Overview
The purpose of this study was to evaluate the effectiveness of early administration of BXOS110 for injection in reducing overall disability in patients with acute ischaemic stroke.
Description
This trial was conducted in a multicentre, randomised, double-blind, placebo-parallel controlled design, with a total of three groups of 100 subjects in each of the three planned groups, namely, the BXOS110 high-dose group (3.0 mg/kg, with a maximum dose of up to 300 mg), the BXOS110 low-dose group (2.0 mg/kg, with a maximum dose of up to 200 mg) and the placebo-control group, with the aim of exploring the efficacy and safety of BXOS110 at different doses of BXOS110. efficacy and safety of BXOS110.
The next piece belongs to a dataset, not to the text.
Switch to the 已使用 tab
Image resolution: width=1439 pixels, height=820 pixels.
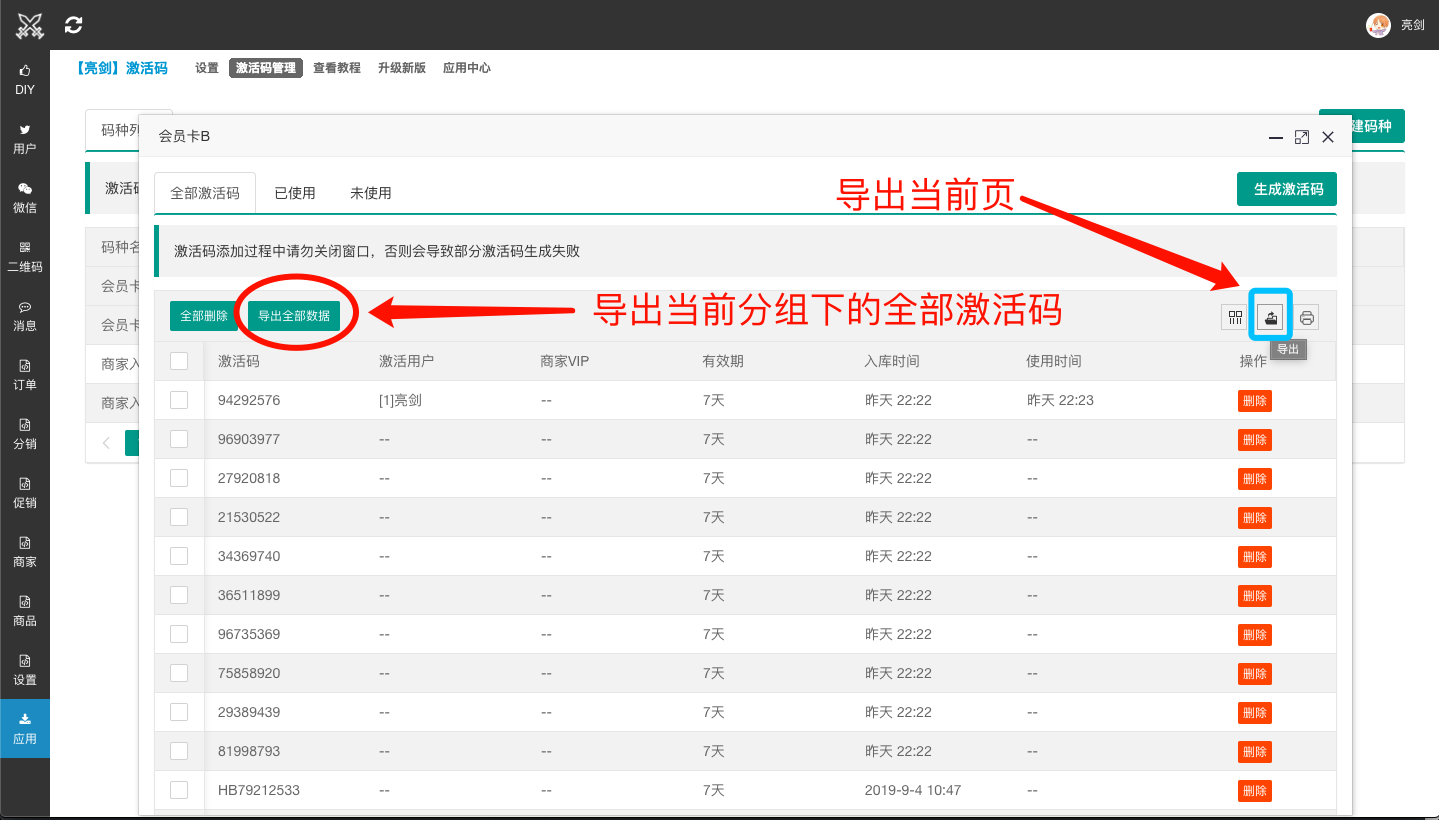pyautogui.click(x=294, y=192)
The trial was divided into a screening/baseline period, a treatment period and a follow-up period. In the screening/baseline phase, patients signed an informed consent form within 3 hours of stroke onset to enter the trial, and after completing the screening and procedures related to the trial, subjects who met the enrolment requirements were randomly assigned to the BXOS110 high-dose group, the BXOS110 low-dose group, or a placebo-controlled group in a ratio of 1: 1: 1. During the treatment phase, subjects were randomly grouped into groups to start the intravenous treatment, and evaluations were carried out immediately after the administration of BXOS110. immediately after administration; during the Follow-up Period, subjects were evaluated for effectiveness and safety on Day 2, Day 3, Day 10, or at discharge (whichever occurred earlier), Day 30, and Day 90 after administration.
Eligibility
Inclusion Criteria:
- Age18~85 (including 18 and 85 years),no gender limitation;
- Subjects diagnosed with acute ischaemic stroke according to the Chinese Guidelines for Clinical Management of Cerebrovascular Disease (2nd edition);
- 6 ≤ NIHSS score ≤ 20 before randomisation;
- Within 3h of stroke onset and expected to be able to start receiving the investigational product within 3 h of stroke onset (note: stroke onset time was calculated from the onset time of stroke symptoms; if stroke onset occurs during sleep, the stroke onset time should be taken as the latest normal appearance time);
- First stroke onset, or have a history of stroke but good prognosis (mRS score ≤1);
- Subjects who are able to understand and comply with the study procedures, and who agree to sign the study informed consent form in writing to indicate that they are willing to participate in the trial (the informed consent form can be signed by subjects or their legal representatives).
Exclusion Criteria:
- Imaging confirmed intracranial hemorrhagic disease (hemorrhagic stroke, epidural hematoma, intracranial hematoma, subarachnoid hemorrhage, ventricular hemorrhage, traumatic cerebral hemorrhage, etc.);
- Severe disturbance of consciousness: NIHSS 1a score ≥2 points;
- After aggressive antihypertensive therapy, hypertension still not under control: systolic blood pressure ≥180 mmHg, or diastolic blood pressure ≥110 mmHg;
- Severe hyperglycemia/hypoglycemia: blood glucose≥400 mg/dL (22.2 mmol/L), or ≤50 mg/dL (2.8 mmol/L);
- Heart rate < 50 beats /min or heart rate > 120 beats /min; Heart failure, unstable angina pectoris, acute myocardial infarction, and severe arrhythmias within the previous 6 months, as determined by the investigators to be severe heart disease, affected participants;
- Previously diagnosed severe hepatic and renal dysfunction and determined by the investigators as affect the subjects;
- Patients who have been treated with neuroprotective agents after current stoke onset;
- Have a epilepsy history or have epilepsy symptoms after current stoke onset;
- Combined with other mental illnesses, resulting in inability or unwillingness to cooperate;
- Combined with claudication, osteoarthropathy, etc., resulting in limb movement dysfunction, which is determined by investigators to affect neurological function test;
- History of severe head trauma or stroke within 3 months before screening;
- History of severe food or drug allergy, or known allergy to the investigational drug and its excipients;
- Expected survival period is less than 3 months;
- Pregnant, planning pregnancy or breastfeeding patients;
- Suspected or confirmed history of alcohol or drug abuse;
- Participated in other drug or device clinical trial within the 3 months prior to screening or are participating in a other clinical trial;
- Other conditions, and the investigator assessed that participation in the study might increase the patient's risk or that participation in the study was deemed inappropriate by the investigator.